Brief 1: In the blog excerpt, how high are the heels on the L.A.M.B. Oxley Pumps?
Brief 2: Please resume the blog excerpt, picking up after its final line.

L.A.M.B. Oxley Pumps
Although they don't show off any toe cleavage in the way that I'd hoped, these shoes were way worth the dozen or so Jacksons I laid down for them. At 4.5 inches, they are the highest heel I own, and the blue crocodile-esque leather was an eye-catching must. Plus they look like pure sex on my feet, and after years of buying cutesy shoes littered with bows and glitter, I was desperate for something more grown. This shoe effortlessly fits the bill.

Gala Darling's Blogging Tips
Don't get me wrong, she annoys me, and I still can't fight the nagging feeling that she's a complete fake [I don't buy the sugary princess “I'm so happy and full of virtuous glee!” shtick she extolls so faithfully on her site – plus I had a meeting with her once, and it didn't go well] but homegirl is THE lifestyle blogger/brand poster child. She took that glittery cupcake persona and bodied that shit, even going so far as to changing her name from the kinda regular Amy Pappe to the infamous 'Gala Darling' that she regales us with now. I have to admit, for that fact alone? Swag. With all that being said about her positives, she's obviously one to listen to when it comes to stepping up your blog game. I didn't learn anything new from her tips, it was just a good reminder of what I needed to do on some fronts – like, get organized and add new features ["my latest likes" being one of them]!

Trader Joes S'mashing S'mores
A week or so before buying these, it dawned on me that I hadn't eaten a s'more in years. And I thought to myself "Well, why the hell not?” So when I saw these at Trader Joe's, it was like a sign from GAWD to buy and consume ASAP. I pop em in the microwave for a few seconds, and I'm telling you, after that goodness hits my tastebuds, it's like a few seconds of fireside bliss.

My Latest Likes in Music:
"I follow rivers" - Lykke Li [All versions!]
"So much betta" - Janet Jackson
"Midnight City" - M83
"Supposed to grow old" - Justin Nozuka
"Drugs" - Lil Kim

Wednesday, March 6, 2013

Finding my Tribe

I have a personality that thrives on accomplishment. When I feel I've mastered something or achieved excellence in a certain category - I enjoy the five minute buzz - then immediately turn my attention to what's next - the next necessary element in my life that is "missing".

And considering that I'm conventionally attractive, stylish, brilliant, and completely independent with my own fab place and my own flourishing career endeavors – there was only one category that seemed to be lacking:

Friendships. Connections. Buddies. Pals. Girl friends. Guy friends. Comrades. Allies.

Yezzir.

(Dataset excerpts)
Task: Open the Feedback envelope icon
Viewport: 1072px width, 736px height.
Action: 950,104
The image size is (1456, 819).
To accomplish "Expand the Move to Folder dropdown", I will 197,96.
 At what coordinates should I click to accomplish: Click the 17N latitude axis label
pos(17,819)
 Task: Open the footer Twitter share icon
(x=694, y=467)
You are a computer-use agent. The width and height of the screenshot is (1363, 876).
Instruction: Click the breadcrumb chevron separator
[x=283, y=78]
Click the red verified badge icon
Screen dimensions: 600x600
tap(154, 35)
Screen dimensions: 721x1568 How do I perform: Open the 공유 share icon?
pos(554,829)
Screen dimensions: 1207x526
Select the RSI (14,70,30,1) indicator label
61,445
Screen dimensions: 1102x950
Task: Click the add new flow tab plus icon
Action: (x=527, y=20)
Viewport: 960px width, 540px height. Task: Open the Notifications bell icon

Written response 1: 4.5 inches.

Written response 2:
As an extrovert who gets her energy from being around others [a cross I have to bear since I feel most people are *cough* MORONS], connection and interaction are important to me. They have always been important to me, and for some reason I seem to attract and befriend hoards of introverts who never seem to fully understand that desire. [I love/hate all of y'all by the way!]

I have plenty of friends. But it had been a while since I'd made any new ones, and I'd learned a lot since my last few buddy blossoms and crash and burns. Besides, when I really took a look around, I realized I had no NYC-based* friends who shared my same interests or who were around my age. And that was a problem. One that made me feel ridiculous in a city of over 8 MILLION people. Eight million inhabitants, and I was feeling like a lonely anomaly? Get the fuck outta here.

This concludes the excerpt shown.